**SHORT TASK A:** Copy the entries verbatim, starting at the line that contains "Estado de la Red (787, 80)" and continuing through the last line of the entries.

**PAGE EXCERPT:**
════════════════

With all the stuff I do and 2 kids at home, 25 minutes of uninterrupted writing is a pipe dream.


----------



## deilaitha (Oct 14, 2013)

This sounds great for those who are currently writing.  What about staying motivated for editing?  I am currently editing my WIP and so word count isn't exactly the objective--quality is.  Granted, there is some additional writing involved. I have stopped looking at the word count, though. 

Setting a timer for 25 mins sounds great and all, but editing requires a lot of pausing and thinking time.  It's easy to let the mind wander, and next thing you know your time is up and you have changed five words and written an additional sentence. 

Granted, I haven't tried this with a timer, but  I am going to give it a shot.  I haven't done this kind of thing since college (it was kind of depressing since in math proof 25 mins was common for solving a single problem, and in lit it involved combing research only to find that you need to look at a something else instead).


----------



## A. E. Lowan (Oct 14, 2013)

This may sound weird and get me chased around with rolled-up manuscripts, but I actually like editing.  For me it's getting to spend more time with old friends.  I see editing as polishing a quenched sword.  Sure, it looks like crap now, but with every pass something wonderful is coming to light, and you can see the finished blade coming to light before your eyes.

════════════════

**SUPPLIED RECORDS:**
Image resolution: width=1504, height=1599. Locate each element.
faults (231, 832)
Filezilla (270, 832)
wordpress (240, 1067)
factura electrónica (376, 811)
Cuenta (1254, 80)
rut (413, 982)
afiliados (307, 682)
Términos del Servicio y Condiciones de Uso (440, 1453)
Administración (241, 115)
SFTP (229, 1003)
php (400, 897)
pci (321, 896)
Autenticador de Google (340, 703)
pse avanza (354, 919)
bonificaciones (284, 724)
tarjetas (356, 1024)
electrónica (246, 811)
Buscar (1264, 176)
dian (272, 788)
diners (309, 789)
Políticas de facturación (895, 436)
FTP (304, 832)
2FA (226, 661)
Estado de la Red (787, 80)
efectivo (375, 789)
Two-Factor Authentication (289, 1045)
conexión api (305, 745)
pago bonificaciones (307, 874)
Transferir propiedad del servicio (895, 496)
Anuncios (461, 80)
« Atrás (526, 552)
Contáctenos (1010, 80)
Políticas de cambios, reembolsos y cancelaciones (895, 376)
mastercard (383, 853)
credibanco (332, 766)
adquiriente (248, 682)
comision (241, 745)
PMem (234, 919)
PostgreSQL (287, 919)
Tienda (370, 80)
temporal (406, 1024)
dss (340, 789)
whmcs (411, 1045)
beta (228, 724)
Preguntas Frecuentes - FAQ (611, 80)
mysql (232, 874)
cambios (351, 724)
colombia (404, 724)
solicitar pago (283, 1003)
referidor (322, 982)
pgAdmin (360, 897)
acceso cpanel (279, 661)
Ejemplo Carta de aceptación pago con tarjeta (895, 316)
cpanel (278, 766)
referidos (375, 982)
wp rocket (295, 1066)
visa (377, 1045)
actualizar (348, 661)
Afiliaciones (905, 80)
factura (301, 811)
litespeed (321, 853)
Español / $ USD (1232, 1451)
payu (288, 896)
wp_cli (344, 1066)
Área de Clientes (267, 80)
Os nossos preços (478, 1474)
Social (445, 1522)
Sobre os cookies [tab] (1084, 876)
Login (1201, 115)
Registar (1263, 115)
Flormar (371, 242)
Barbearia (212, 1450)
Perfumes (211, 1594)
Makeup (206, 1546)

════════════════

**SHORT TASK B:** In the forum thread, what does A. E. Lowan compare editing to?

**EXPECTED OUTPUT A:**
Estado de la Red (787, 80)
efectivo (375, 789)
Two-Factor Authentication (289, 1045)
conexión api (305, 745)
pago bonificaciones (307, 874)
Transferir propiedad del servicio (895, 496)
Anuncios (461, 80)
« Atrás (526, 552)
Contáctenos (1010, 80)
Políticas de cambios, reembolsos y cancelaciones (895, 376)
mastercard (383, 853)
credibanco (332, 766)
adquiriente (248, 682)
comision (241, 745)
PMem (234, 919)
PostgreSQL (287, 919)
Tienda (370, 80)
temporal (406, 1024)
dss (340, 789)
whmcs (411, 1045)
beta (228, 724)
Preguntas Frecuentes - FAQ (611, 80)
mysql (232, 874)
cambios (351, 724)
colombia (404, 724)
solicitar pago (283, 1003)
referidor (322, 982)
pgAdmin (360, 897)
acceso cpanel (279, 661)
Ejemplo Carta de aceptación pago con tarjeta (895, 316)
cpanel (278, 766)
referidos (375, 982)
wp rocket (295, 1066)
visa (377, 1045)
actualizar (348, 661)
Afiliaciones (905, 80)
factura (301, 811)
litespeed (321, 853)
Español / $ USD (1232, 1451)
payu (288, 896)
wp_cli (344, 1066)
Área de Clientes (267, 80)
Os nossos preços (478, 1474)
Social (445, 1522)
Sobre os cookies [tab] (1084, 876)
Login (1201, 115)
Registar (1263, 115)
Flormar (371, 242)
Barbearia (212, 1450)
Perfumes (211, 1594)
Makeup (206, 1546)

**EXPECTED OUTPUT B:** Polishing a quenched sword.